--- AVAILABLE DATA ---
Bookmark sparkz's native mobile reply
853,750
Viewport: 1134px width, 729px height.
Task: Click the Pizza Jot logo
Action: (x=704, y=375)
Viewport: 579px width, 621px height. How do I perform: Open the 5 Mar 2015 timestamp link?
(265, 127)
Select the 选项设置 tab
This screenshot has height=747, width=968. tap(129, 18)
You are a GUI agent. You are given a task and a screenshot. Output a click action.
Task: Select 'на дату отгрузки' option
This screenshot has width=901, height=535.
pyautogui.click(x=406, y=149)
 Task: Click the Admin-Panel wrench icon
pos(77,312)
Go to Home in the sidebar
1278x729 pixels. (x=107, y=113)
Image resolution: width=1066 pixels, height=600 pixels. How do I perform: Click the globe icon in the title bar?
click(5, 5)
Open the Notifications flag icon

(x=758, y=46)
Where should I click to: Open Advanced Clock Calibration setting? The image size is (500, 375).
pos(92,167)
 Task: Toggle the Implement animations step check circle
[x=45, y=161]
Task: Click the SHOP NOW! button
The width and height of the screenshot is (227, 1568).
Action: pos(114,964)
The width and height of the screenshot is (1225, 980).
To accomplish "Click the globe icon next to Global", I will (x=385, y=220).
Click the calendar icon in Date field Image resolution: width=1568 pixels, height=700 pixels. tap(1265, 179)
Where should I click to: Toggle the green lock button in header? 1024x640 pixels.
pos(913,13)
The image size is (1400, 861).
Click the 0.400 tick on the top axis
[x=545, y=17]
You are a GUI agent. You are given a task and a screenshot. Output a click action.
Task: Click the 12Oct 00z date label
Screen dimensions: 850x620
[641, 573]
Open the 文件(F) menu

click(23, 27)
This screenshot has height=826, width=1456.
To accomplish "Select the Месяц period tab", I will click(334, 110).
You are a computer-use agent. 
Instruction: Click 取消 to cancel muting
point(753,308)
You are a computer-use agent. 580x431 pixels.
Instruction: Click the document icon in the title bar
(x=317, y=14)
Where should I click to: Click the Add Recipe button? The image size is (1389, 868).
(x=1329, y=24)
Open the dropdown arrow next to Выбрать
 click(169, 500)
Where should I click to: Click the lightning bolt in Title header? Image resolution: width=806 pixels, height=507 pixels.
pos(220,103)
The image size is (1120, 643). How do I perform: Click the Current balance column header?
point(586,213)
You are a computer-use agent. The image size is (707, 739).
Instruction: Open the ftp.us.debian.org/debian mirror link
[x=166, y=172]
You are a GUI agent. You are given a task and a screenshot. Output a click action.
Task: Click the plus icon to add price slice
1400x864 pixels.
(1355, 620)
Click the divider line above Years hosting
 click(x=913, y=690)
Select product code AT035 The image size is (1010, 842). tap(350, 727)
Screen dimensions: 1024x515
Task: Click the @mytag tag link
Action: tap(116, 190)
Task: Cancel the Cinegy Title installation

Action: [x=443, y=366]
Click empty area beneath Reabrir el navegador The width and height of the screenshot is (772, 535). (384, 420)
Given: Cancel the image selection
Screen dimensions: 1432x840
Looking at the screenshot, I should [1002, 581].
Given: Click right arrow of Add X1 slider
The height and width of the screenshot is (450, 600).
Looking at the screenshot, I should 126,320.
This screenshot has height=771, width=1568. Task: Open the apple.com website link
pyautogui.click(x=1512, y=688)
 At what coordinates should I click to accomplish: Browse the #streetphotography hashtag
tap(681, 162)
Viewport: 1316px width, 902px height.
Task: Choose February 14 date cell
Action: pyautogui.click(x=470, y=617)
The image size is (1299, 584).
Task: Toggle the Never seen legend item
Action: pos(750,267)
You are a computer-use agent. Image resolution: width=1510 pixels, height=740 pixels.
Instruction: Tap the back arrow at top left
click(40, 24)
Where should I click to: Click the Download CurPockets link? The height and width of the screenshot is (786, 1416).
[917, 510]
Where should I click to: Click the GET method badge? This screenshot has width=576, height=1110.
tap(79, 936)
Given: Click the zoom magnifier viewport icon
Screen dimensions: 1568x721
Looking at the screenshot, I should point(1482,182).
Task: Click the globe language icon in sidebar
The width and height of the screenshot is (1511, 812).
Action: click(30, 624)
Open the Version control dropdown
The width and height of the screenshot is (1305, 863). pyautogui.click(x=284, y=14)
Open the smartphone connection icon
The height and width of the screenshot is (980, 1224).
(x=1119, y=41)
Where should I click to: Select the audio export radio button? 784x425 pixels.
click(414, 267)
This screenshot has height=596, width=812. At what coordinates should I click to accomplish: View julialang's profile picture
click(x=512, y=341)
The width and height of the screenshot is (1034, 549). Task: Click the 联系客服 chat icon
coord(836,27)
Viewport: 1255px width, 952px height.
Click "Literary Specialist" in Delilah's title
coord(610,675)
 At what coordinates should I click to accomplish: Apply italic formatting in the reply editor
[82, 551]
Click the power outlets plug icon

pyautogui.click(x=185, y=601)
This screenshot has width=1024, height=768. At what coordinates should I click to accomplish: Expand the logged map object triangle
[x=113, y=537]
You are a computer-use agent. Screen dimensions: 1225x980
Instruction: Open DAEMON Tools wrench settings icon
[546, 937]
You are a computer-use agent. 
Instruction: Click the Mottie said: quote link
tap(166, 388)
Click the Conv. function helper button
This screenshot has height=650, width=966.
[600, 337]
---
◆ WHAT THE TASK REQUIRES ◆
A verbatim copy of all the records is required. Write it out in full.

◆ RESPONSE TO THE TASK ◆
Bookmark sparkz's native mobile reply
853,750
Viewport: 1134px width, 729px height.
Task: Click the Pizza Jot logo
Action: (x=704, y=375)
Viewport: 579px width, 621px height. How do I perform: Open the 5 Mar 2015 timestamp link?
(265, 127)
Select the 选项设置 tab
This screenshot has height=747, width=968. tap(129, 18)
You are a GUI agent. You are given a task and a screenshot. Output a click action.
Task: Select 'на дату отгрузки' option
This screenshot has width=901, height=535.
pyautogui.click(x=406, y=149)
 Task: Click the Admin-Panel wrench icon
pos(77,312)
Go to Home in the sidebar
1278x729 pixels. (x=107, y=113)
Image resolution: width=1066 pixels, height=600 pixels. How do I perform: Click the globe icon in the title bar?
click(5, 5)
Open the Notifications flag icon

(x=758, y=46)
Where should I click to: Open Advanced Clock Calibration setting? The image size is (500, 375).
pos(92,167)
 Task: Toggle the Implement animations step check circle
[x=45, y=161]
Task: Click the SHOP NOW! button
The width and height of the screenshot is (227, 1568).
Action: pos(114,964)
The width and height of the screenshot is (1225, 980).
To accomplish "Click the globe icon next to Global", I will (x=385, y=220).
Click the calendar icon in Date field Image resolution: width=1568 pixels, height=700 pixels. tap(1265, 179)
Where should I click to: Toggle the green lock button in header? 1024x640 pixels.
pos(913,13)
The image size is (1400, 861).
Click the 0.400 tick on the top axis
[x=545, y=17]
You are a GUI agent. You are given a task and a screenshot. Output a click action.
Task: Click the 12Oct 00z date label
Screen dimensions: 850x620
[641, 573]
Open the 文件(F) menu

click(23, 27)
This screenshot has height=826, width=1456.
To accomplish "Select the Месяц period tab", I will click(334, 110).
You are a computer-use agent. 
Instruction: Click 取消 to cancel muting
point(753,308)
You are a computer-use agent. 580x431 pixels.
Instruction: Click the document icon in the title bar
(x=317, y=14)
Where should I click to: Click the Add Recipe button? The image size is (1389, 868).
(x=1329, y=24)
Open the dropdown arrow next to Выбрать
 click(169, 500)
Where should I click to: Click the lightning bolt in Title header? Image resolution: width=806 pixels, height=507 pixels.
pos(220,103)
The image size is (1120, 643). How do I perform: Click the Current balance column header?
point(586,213)
You are a computer-use agent. The image size is (707, 739).
Instruction: Open the ftp.us.debian.org/debian mirror link
[x=166, y=172]
You are a GUI agent. You are given a task and a screenshot. Output a click action.
Task: Click the plus icon to add price slice
1400x864 pixels.
(1355, 620)
Click the divider line above Years hosting
 click(x=913, y=690)
Select product code AT035 The image size is (1010, 842). tap(350, 727)
Screen dimensions: 1024x515
Task: Click the @mytag tag link
Action: tap(116, 190)
Task: Cancel the Cinegy Title installation

Action: [x=443, y=366]
Click empty area beneath Reabrir el navegador The width and height of the screenshot is (772, 535). (384, 420)
Given: Cancel the image selection
Screen dimensions: 1432x840
Looking at the screenshot, I should [1002, 581].
Given: Click right arrow of Add X1 slider
The height and width of the screenshot is (450, 600).
Looking at the screenshot, I should 126,320.
This screenshot has height=771, width=1568. Task: Open the apple.com website link
pyautogui.click(x=1512, y=688)
 At what coordinates should I click to accomplish: Browse the #streetphotography hashtag
tap(681, 162)
Viewport: 1316px width, 902px height.
Task: Choose February 14 date cell
Action: pyautogui.click(x=470, y=617)
The image size is (1299, 584).
Task: Toggle the Never seen legend item
Action: pos(750,267)
You are a computer-use agent. Image resolution: width=1510 pixels, height=740 pixels.
Instruction: Tap the back arrow at top left
click(40, 24)
Where should I click to: Click the Download CurPockets link? The height and width of the screenshot is (786, 1416).
[917, 510]
Where should I click to: Click the GET method badge? This screenshot has width=576, height=1110.
tap(79, 936)
Given: Click the zoom magnifier viewport icon
Screen dimensions: 1568x721
Looking at the screenshot, I should point(1482,182).
Task: Click the globe language icon in sidebar
The width and height of the screenshot is (1511, 812).
Action: click(30, 624)
Open the Version control dropdown
The width and height of the screenshot is (1305, 863). pyautogui.click(x=284, y=14)
Open the smartphone connection icon
The height and width of the screenshot is (980, 1224).
(x=1119, y=41)
Where should I click to: Select the audio export radio button? 784x425 pixels.
click(414, 267)
This screenshot has height=596, width=812. At what coordinates should I click to accomplish: View julialang's profile picture
click(x=512, y=341)
The width and height of the screenshot is (1034, 549). Task: Click the 联系客服 chat icon
coord(836,27)
Viewport: 1255px width, 952px height.
Click "Literary Specialist" in Delilah's title
coord(610,675)
 At what coordinates should I click to accomplish: Apply italic formatting in the reply editor
[82, 551]
Click the power outlets plug icon

pyautogui.click(x=185, y=601)
This screenshot has width=1024, height=768. At what coordinates should I click to accomplish: Expand the logged map object triangle
[x=113, y=537]
You are a computer-use agent. Screen dimensions: 1225x980
Instruction: Open DAEMON Tools wrench settings icon
[546, 937]
You are a computer-use agent. 
Instruction: Click the Mottie said: quote link
tap(166, 388)
Click the Conv. function helper button
This screenshot has height=650, width=966.
[600, 337]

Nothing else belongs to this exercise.